Strappy sandals are sandals with multiple straps that connect (secure) the sole to the foot. Strappy sandals have various designs, materials, and heel heights.

Strappy sandals are popular for summer seasons, having probably adapted gladiator styles popular in 1970s. Harpersbazaar named them the hit of 2024 summer season. Prada and Max Mara are among the brands who actively use strappy sandals in their fashion lines.

Strappy sandals were worn by Kate Moss and Naomi Campbell throughout the 1990s. Sarah Jessica Parker, as Carrie Bradshaw in Sex and the City, wore about 100 pairs of strappy sandals.

== History ==
The origins of strappy sandals date back to ancient civilizations. In Ancient Egypt, sandals made from papyrus and palm leaves featured straps to hold the footwear securely to the feet. These sandals were practical for the hot climate and often indicated social status and wealth.

In Ancient Greece and Rome, sandals were an essential part of everyday attire. Roman soldiers wore these as part of their military uniform.
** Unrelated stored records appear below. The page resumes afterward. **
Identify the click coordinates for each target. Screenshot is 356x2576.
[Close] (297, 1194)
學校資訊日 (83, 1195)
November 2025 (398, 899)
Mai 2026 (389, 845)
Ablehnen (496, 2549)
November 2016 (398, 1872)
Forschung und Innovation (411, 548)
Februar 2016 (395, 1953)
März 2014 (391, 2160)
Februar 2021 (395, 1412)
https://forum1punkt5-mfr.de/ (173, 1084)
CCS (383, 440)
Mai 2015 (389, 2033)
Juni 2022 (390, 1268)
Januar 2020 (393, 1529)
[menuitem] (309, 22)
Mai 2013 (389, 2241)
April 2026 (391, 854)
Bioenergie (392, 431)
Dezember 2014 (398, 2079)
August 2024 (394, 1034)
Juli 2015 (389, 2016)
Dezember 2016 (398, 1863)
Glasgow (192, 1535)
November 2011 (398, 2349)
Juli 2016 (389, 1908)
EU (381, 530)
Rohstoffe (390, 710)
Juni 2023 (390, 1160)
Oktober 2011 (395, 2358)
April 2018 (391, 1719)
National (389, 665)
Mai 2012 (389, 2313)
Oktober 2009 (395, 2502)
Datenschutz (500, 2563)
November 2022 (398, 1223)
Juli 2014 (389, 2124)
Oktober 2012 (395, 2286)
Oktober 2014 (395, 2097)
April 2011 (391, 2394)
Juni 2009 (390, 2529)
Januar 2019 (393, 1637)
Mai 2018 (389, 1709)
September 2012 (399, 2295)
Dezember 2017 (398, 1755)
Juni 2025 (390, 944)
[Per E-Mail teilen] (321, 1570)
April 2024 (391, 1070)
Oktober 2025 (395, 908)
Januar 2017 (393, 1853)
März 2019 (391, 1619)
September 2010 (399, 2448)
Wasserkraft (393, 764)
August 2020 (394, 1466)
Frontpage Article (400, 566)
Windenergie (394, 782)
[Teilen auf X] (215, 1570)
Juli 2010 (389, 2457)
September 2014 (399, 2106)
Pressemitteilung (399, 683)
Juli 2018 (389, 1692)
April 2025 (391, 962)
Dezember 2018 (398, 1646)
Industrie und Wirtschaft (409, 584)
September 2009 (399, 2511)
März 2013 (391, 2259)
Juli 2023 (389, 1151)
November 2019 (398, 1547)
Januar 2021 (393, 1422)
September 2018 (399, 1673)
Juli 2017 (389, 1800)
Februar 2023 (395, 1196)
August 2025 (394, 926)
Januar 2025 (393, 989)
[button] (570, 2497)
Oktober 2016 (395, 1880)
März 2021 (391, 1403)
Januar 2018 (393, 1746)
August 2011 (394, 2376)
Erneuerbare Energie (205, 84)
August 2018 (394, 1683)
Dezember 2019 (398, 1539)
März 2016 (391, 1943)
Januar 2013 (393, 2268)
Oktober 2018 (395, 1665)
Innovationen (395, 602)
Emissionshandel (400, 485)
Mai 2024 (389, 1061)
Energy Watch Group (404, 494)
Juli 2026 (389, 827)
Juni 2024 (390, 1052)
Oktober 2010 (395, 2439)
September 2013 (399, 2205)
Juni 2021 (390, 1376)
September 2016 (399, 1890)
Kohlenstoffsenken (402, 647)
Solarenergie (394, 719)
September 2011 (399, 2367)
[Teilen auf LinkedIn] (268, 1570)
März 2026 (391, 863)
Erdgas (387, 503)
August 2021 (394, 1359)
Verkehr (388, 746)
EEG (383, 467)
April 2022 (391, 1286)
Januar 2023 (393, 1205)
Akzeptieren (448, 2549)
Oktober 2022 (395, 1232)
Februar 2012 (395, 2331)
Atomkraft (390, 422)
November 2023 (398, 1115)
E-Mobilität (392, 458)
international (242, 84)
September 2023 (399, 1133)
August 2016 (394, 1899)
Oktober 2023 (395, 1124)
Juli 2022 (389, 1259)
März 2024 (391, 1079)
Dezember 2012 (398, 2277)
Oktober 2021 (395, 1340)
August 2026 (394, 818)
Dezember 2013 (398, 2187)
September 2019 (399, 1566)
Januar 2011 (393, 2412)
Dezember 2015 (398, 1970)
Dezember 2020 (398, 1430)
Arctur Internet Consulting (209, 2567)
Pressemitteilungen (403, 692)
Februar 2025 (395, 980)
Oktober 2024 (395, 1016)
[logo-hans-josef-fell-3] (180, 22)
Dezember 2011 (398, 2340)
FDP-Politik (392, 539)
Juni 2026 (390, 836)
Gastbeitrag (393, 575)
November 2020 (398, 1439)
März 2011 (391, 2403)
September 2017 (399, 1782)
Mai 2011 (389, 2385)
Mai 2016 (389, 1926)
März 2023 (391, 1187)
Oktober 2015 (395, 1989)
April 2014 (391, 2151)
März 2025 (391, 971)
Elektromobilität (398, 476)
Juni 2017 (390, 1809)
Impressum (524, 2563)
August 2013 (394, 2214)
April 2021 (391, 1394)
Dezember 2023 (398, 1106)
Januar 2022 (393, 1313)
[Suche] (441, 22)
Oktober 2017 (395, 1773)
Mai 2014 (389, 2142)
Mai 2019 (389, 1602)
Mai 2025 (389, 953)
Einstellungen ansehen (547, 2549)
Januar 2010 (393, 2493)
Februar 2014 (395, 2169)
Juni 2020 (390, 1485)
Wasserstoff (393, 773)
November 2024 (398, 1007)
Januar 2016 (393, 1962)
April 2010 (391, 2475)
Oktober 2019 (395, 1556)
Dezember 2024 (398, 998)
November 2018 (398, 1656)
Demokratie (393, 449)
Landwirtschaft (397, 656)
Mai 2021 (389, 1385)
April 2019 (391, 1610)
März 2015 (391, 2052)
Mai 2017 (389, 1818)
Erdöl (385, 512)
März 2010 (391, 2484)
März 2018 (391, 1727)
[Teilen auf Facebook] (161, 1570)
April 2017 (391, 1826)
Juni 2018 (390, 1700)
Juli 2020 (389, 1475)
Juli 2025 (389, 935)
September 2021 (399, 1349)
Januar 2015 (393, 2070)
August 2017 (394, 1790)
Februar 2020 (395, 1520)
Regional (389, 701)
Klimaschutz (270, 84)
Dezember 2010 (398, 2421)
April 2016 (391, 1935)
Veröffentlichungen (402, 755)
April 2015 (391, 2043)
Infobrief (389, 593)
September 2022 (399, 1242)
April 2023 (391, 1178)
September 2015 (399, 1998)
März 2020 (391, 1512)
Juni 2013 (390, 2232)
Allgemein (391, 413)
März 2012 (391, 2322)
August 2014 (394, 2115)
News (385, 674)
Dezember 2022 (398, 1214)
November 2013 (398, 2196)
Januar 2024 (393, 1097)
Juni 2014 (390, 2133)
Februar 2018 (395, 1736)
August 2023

During the 1920s and 1930s, strappy sandals became popular again. Designers began experimenting with sandal designs, incorporating higher heels and decorative elements.

== Design and materials ==
Strappy sandals are designed with multiple straps that can vary in number, width, and placement. Advancements in material technology have introduced eco-friendly materials like recycled plastics and vegan leathers. The soles can be flat, wedged, or heeled, catering to different comfort levels and style preferences. Among the designs, are gladiator sandals, inspired by ancient Roman footwear and featuring horizontal straps that may extend, and thong sandals, which have a strap between the big toe and the second toe.

== In fashion ==
Famous designers like Manolo Blahnik, Christian Louboutin, and Stuart Weitzman have created popular strappy sandal designs.